**WORK REQUEST:**
The complete set of records should be given again verbatim.

**EXTRACTED MATERIAL:**
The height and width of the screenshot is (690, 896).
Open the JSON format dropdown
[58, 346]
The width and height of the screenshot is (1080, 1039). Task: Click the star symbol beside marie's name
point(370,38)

**RESPONSE FOR THIS EXERCISE:**
The height and width of the screenshot is (690, 896).
Open the JSON format dropdown
[58, 346]
The width and height of the screenshot is (1080, 1039). Task: Click the star symbol beside marie's name
point(370,38)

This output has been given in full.